**Task details:**
Copy out the rows below word for word, leaving out the pictures.

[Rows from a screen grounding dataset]

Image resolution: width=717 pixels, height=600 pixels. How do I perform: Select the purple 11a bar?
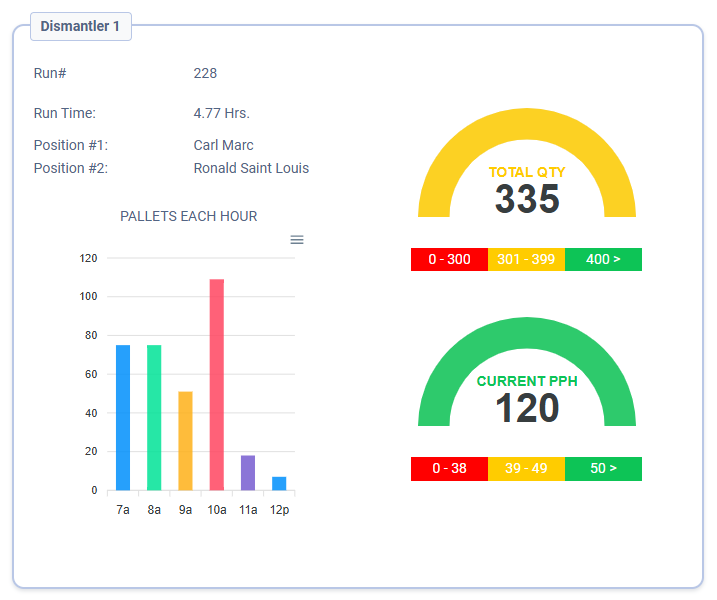pos(248,473)
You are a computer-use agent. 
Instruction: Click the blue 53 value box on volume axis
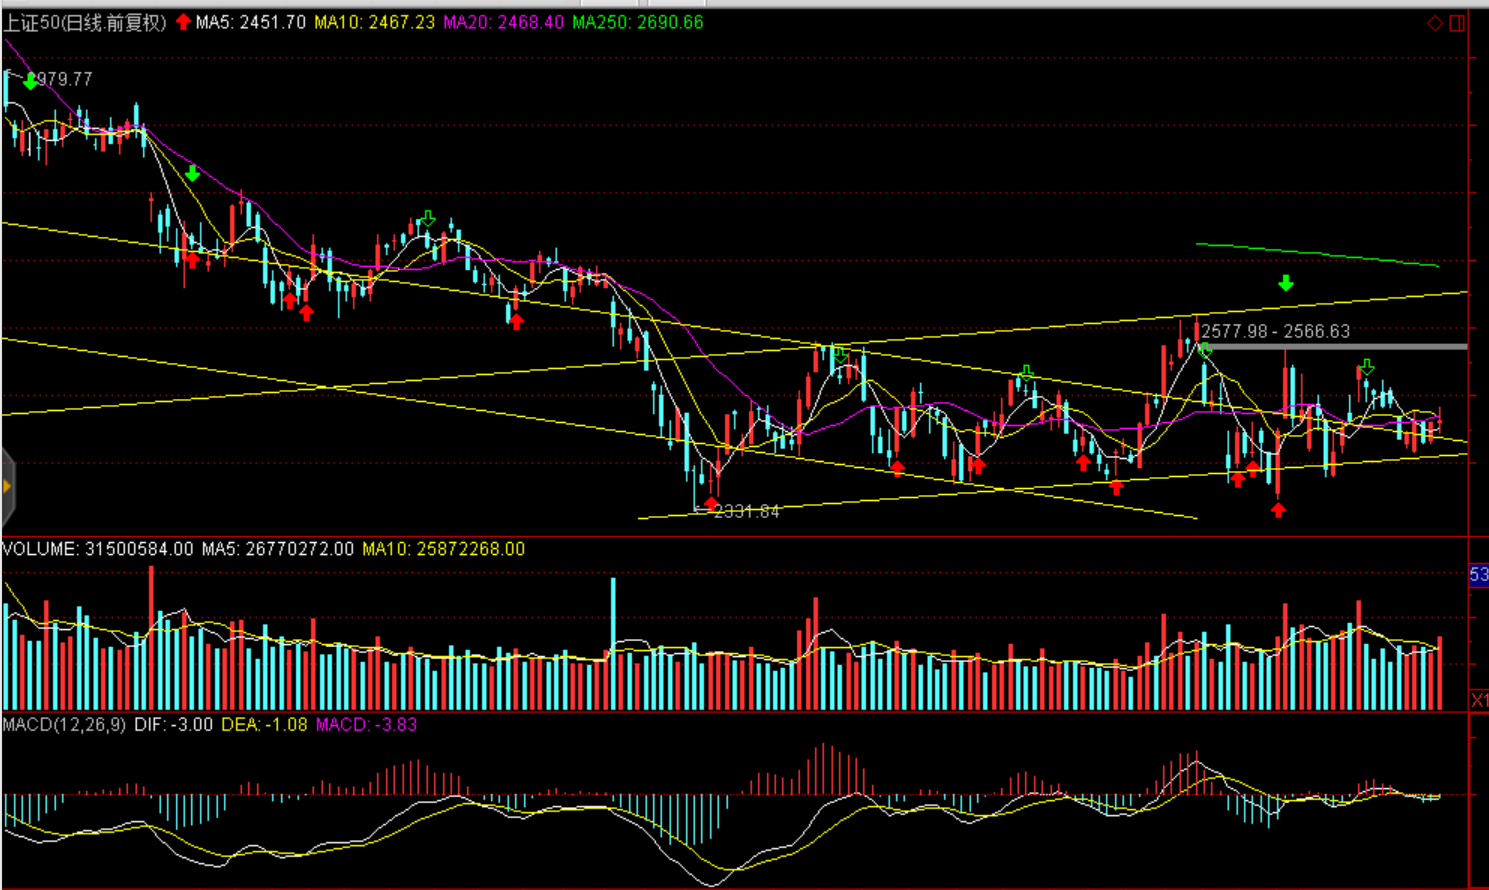pos(1479,575)
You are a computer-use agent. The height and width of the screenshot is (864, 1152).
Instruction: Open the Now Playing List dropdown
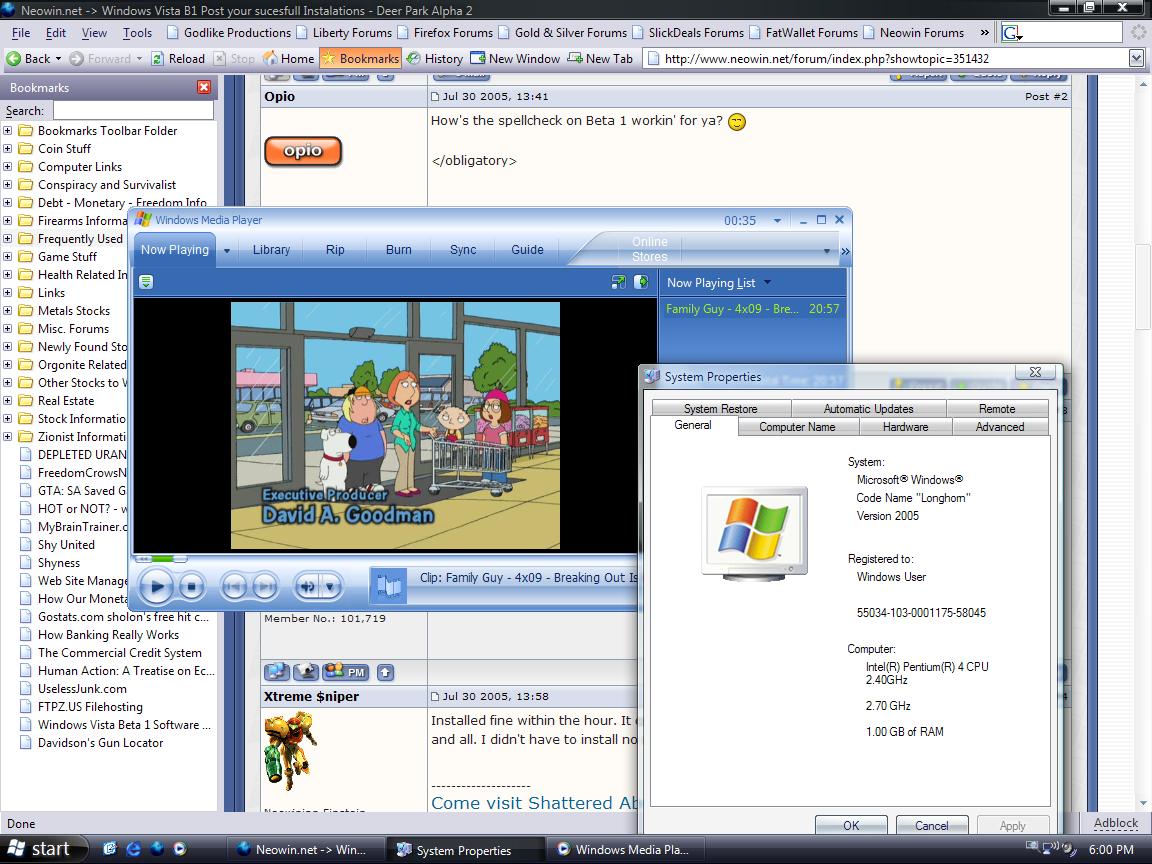pos(767,283)
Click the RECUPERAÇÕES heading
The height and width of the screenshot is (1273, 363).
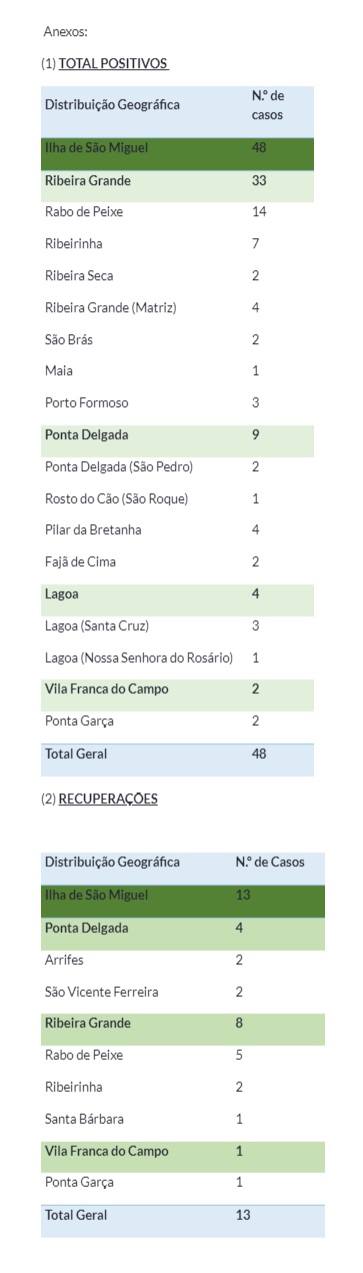[x=108, y=798]
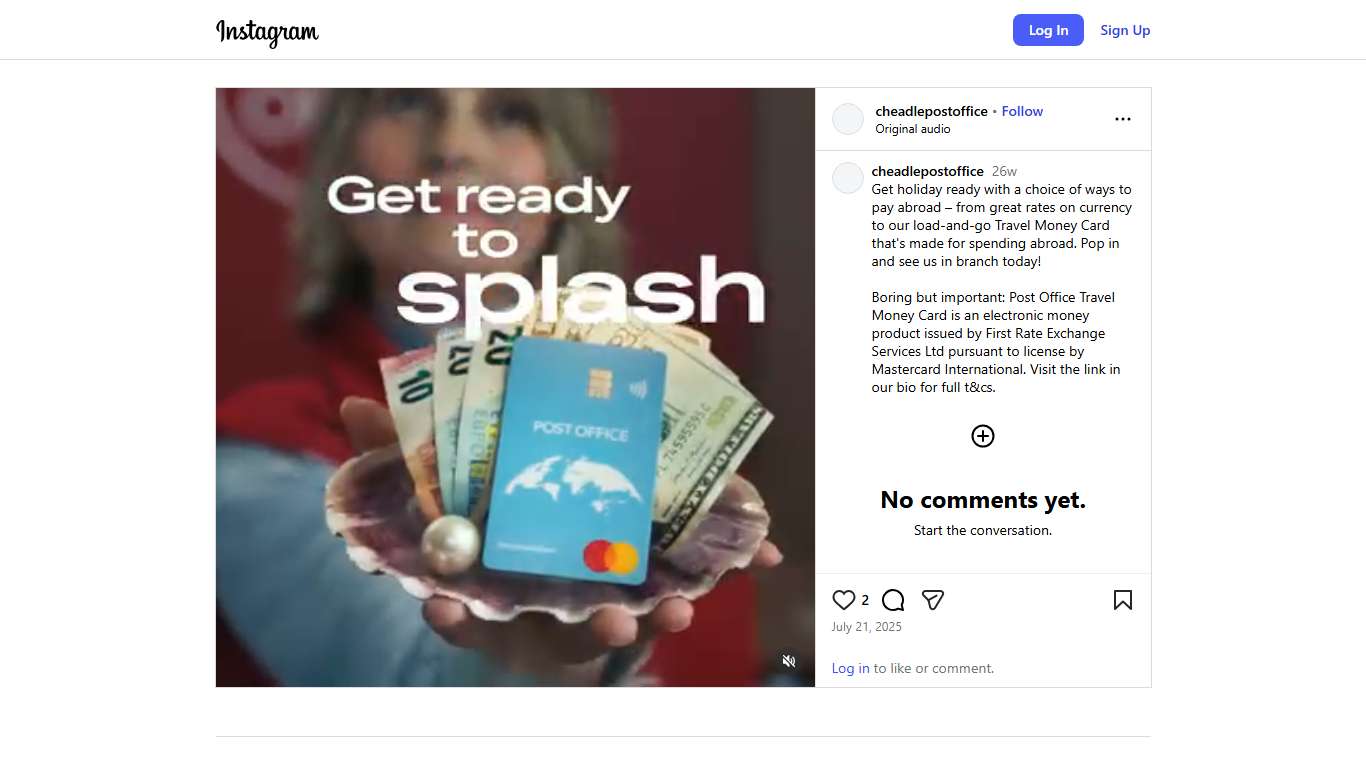The width and height of the screenshot is (1366, 768).
Task: Click the 'Log in' to like or comment link
Action: (x=850, y=668)
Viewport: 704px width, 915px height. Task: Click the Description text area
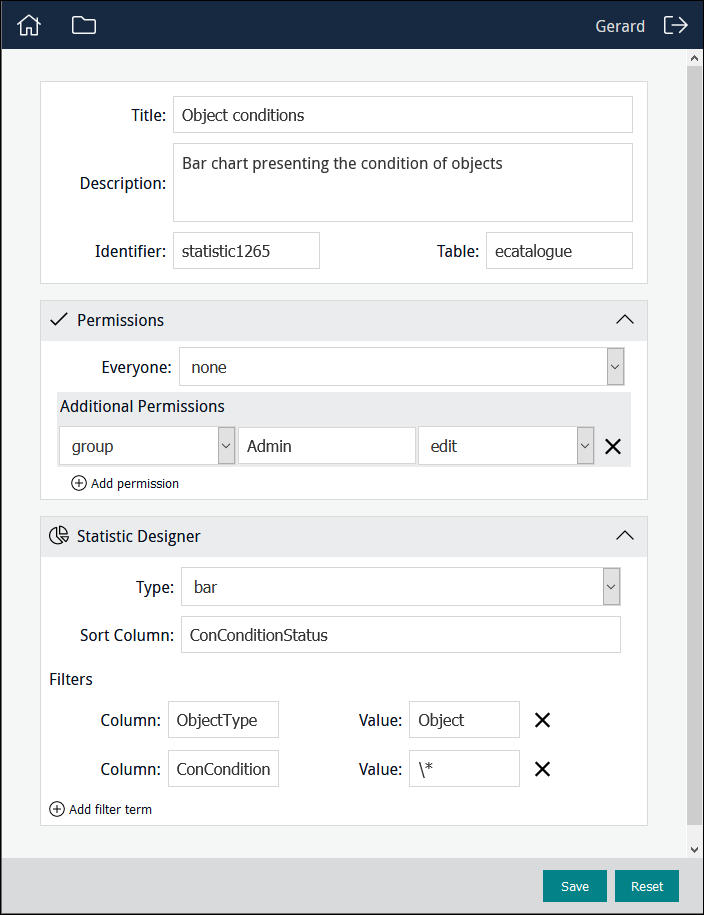click(x=402, y=182)
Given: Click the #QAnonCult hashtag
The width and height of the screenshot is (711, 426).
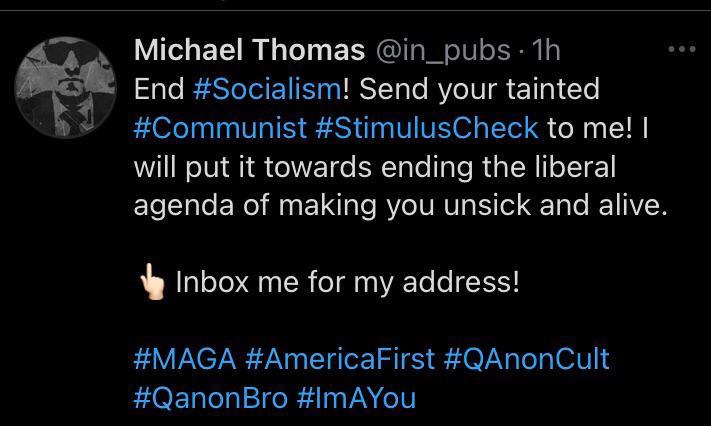Looking at the screenshot, I should (x=526, y=359).

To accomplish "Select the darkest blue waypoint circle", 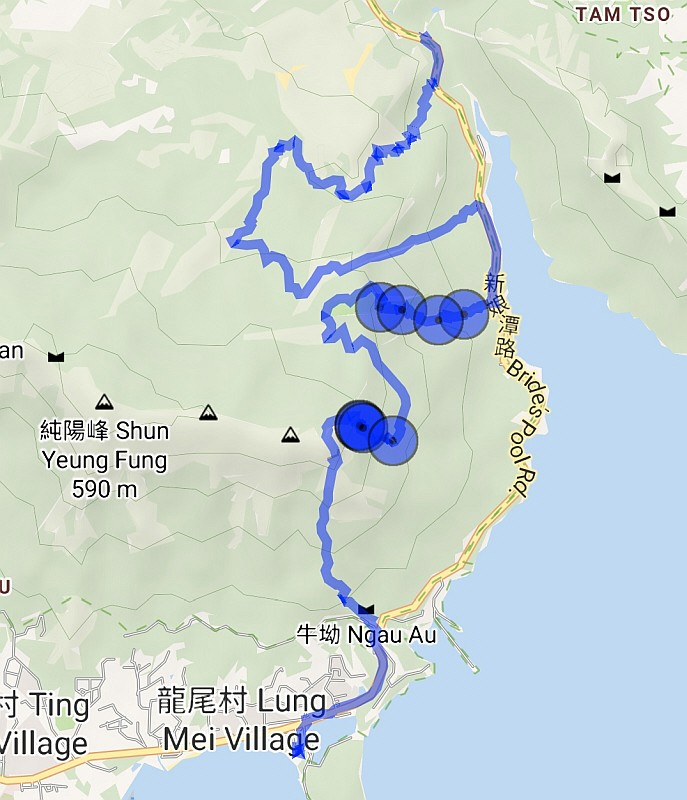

**Task solution:**
Image resolution: width=717 pixels, height=600 pixels. How do I perform: Select the purple 11a bar?
pos(248,473)
You are a computer-use agent. 
Instruction: Click the blue 53 value box on volume axis
pos(1479,575)
You are a computer-use agent. The height and width of the screenshot is (864, 1152).
Instruction: Open the Now Playing List dropdown
pos(767,283)
Click the RECUPERAÇÕES heading
The height and width of the screenshot is (1273, 363).
[x=108, y=798]
The width and height of the screenshot is (1366, 768).
Task: Click the 'Log in' to like or comment link
Action: (x=850, y=668)
Viewport: 704px width, 915px height. Task: Click the Description text area
click(x=402, y=182)
Given: Click the #QAnonCult hashtag
The width and height of the screenshot is (711, 426).
Looking at the screenshot, I should (x=526, y=359).

To accomplish "Select the darkest blue waypoint circle", 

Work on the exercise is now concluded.